Directive – Write out every entry below line for line, without changing anything.

Items from a dataset:
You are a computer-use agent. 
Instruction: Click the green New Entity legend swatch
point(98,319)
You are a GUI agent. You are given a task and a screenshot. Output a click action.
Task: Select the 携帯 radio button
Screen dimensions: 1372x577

The output –
You are a computer-use agent. 
Instruction: Click the green New Entity legend swatch
point(98,319)
You are a GUI agent. You are given a task and a screenshot. Output a click action.
Task: Select the 携帯 radio button
Screen dimensions: 1372x577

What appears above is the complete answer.